Epidermolysis bullosa
Butterfly children[1]
Painful skin blisters[2][3]
At birth[5]
Often lifelong[5]
Bullous pemphigoid, pemphigus vulgaris, friction blisters, insect bites[5]
Wound care, pain control, controlling infections, nutritional support[2]
Death usually occurs during early adulthood
around 1 in 500,000[5]
EB is due to a mutation in at least one of 16 different genes. Some types are autosomal dominant while others are autosomal recessive.[2] The underlying mechanism is a defect in attachment between or within the layers of the skin. Loss or diminished function of type VII collagen leads to weakness in the structural architecture of the dermal–epidermal junction (DEJ) and mucosal membranes.[9] There are four main types: epidermolysis bullosa simplex (EBS), dystrophic epidermolysis bullosa (DEB), junctional epidermolysis bullosa (JEB), and Kindler syndrome. The diagnosis is suspected based on symptoms and confirmed by skin biopsy or genetic testing.

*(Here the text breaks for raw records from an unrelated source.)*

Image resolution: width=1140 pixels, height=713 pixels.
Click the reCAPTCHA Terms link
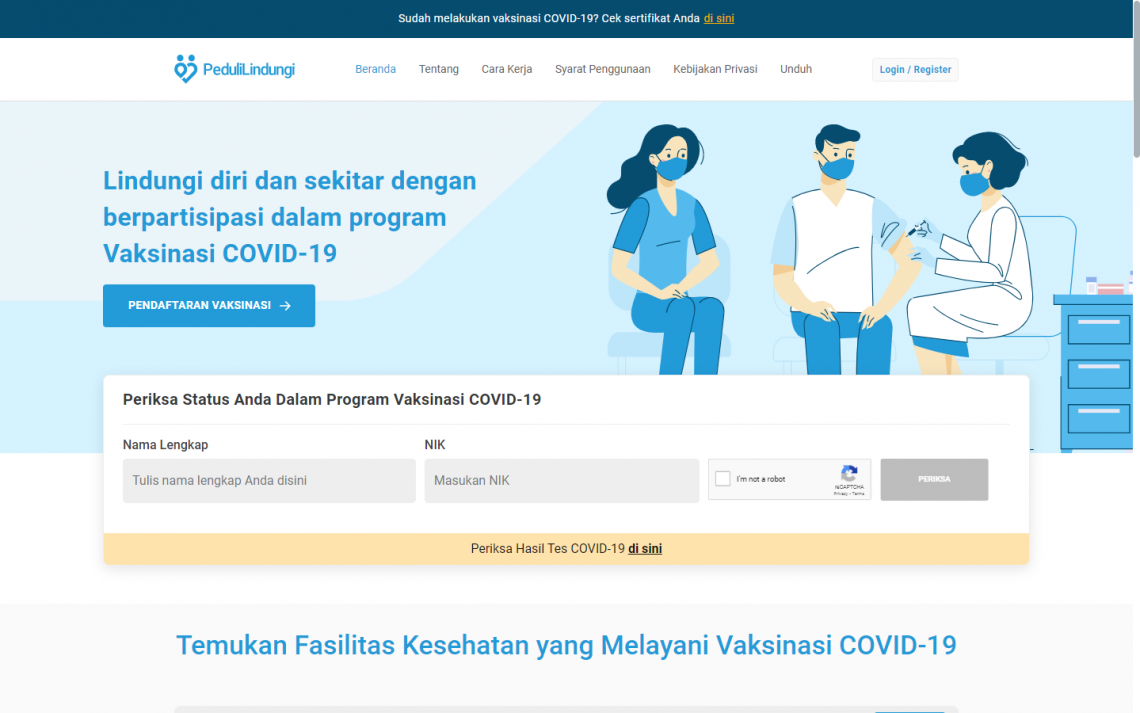click(x=859, y=493)
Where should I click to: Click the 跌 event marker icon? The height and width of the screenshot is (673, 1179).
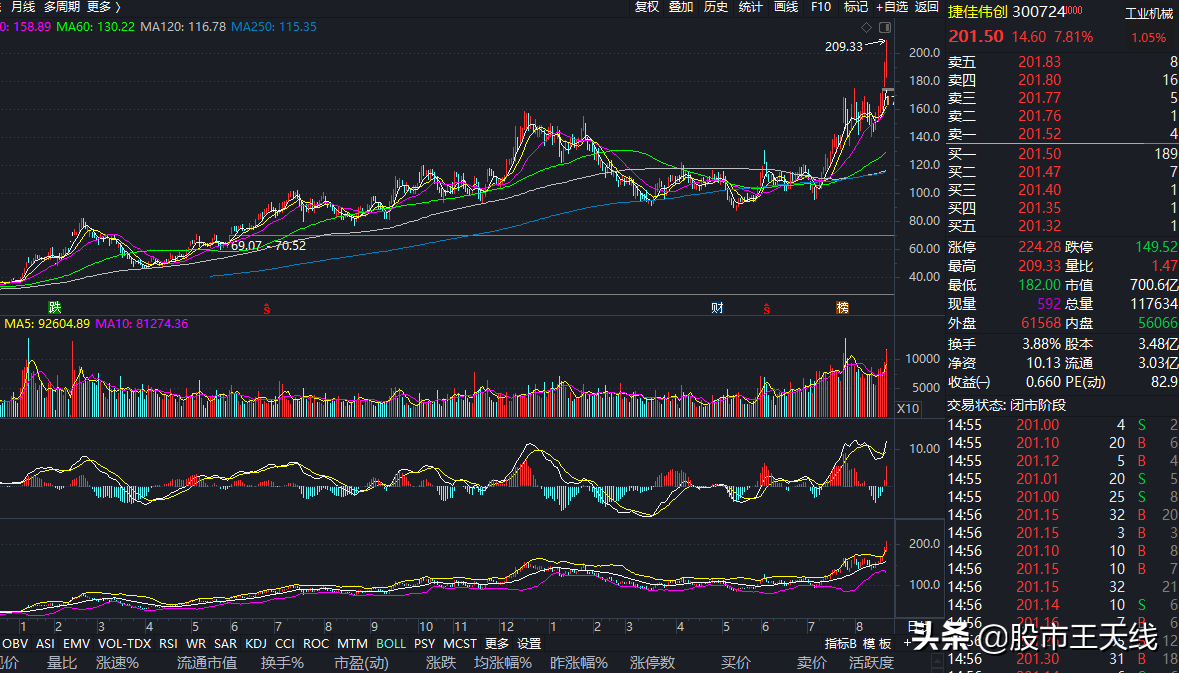click(55, 306)
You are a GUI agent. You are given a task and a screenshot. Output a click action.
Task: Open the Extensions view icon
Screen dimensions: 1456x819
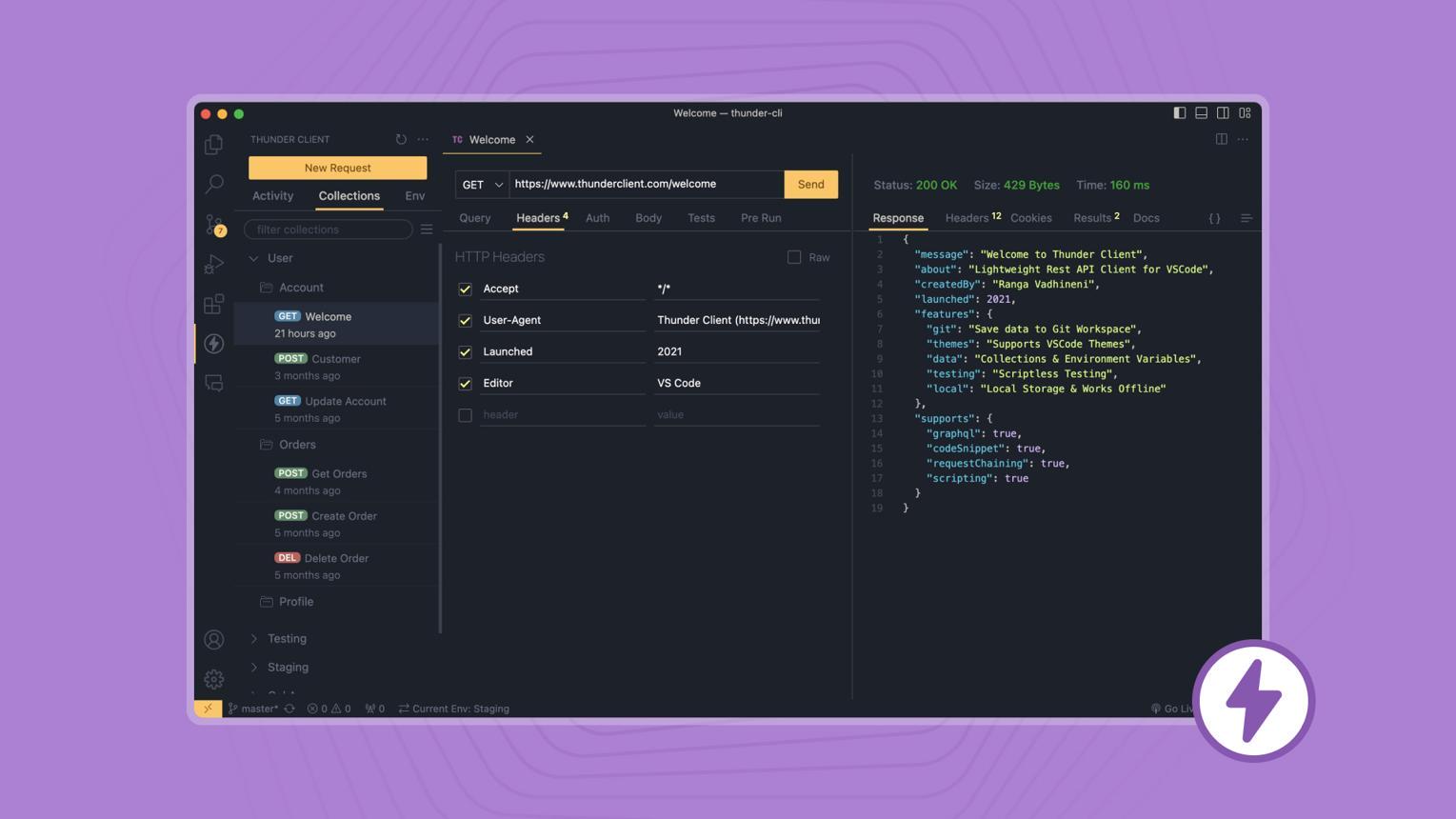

There is no cure for the condition. Management involves wound care, pain control, controlling infections, nutritional support, and prevention and treatment of complications.[7] About half a million people are affected globally.[5] It occurs equally commonly in males and females.[10]
Pathophysiology[edit]
The human skin consists of two layers: an outermost layer called the epidermis and a layer underneath called the dermis. In individuals with healthy skin, there are protein anchors between these two layers (Dermo epidermal junction) that prevent them from moving independently from one another (shearing). In people born with EB, the two skin layers lack the protein anchors that hold them together, resulting in extremely fragile skin—even minor mechanical friction (like rubbing or pressure) or trauma will separate the layers of the skin and form blisters and painful sores.[17] EB individuals manifest unremitting skin blistering that evolves into chronic wounds, inflammation, and fibrosis.[18] People with EB have compared the sores with third-degree burns. Furthermore, as a complication of the chronic skin damage, people with EB have an increased risk of malignancies (cancers) of the skin.[19] Virtually any organ lined or covered by epithelium may be injured in inherited EB. External eye, esophagus, upper airway, and genitourinary tract are the epithelial surfaced tissues that are at particular risk.[20]
Diagnosis[edit]
EB can be diagnosed either by a skin (punch) biopsy at the edge of a wound with immunofluorescent mapping, or via blood sample and genetic testing.
Prognosis[edit]
A 2014 study classified cases into three types—EBS, JEB and DEB—and reviewed their times of death. The first two types tended to die in infancy and the last in early adulthood.[33] In a survey of 11 families affected by the disease, lack of awareness of the disease by both the public and health care providers raised concerns about the care provided.[5]
Epidemiology[edit]
An estimated 20 per million live births are diagnosed with EB,[34] and 9 per million people in the general population have the condition. Of these cases, approximately 92% are EBS, 5% are DEB, 1% are JEB, and 2% are unclassified. Carrier frequency ranges from 1 in 333 for JEB, to 1 in 450 for DEB; the carrier frequency for EBS is presumed to be much higher than JEB or DEB.
The disorder occurs in every racial and ethnic group and affects both sexes.[35][36]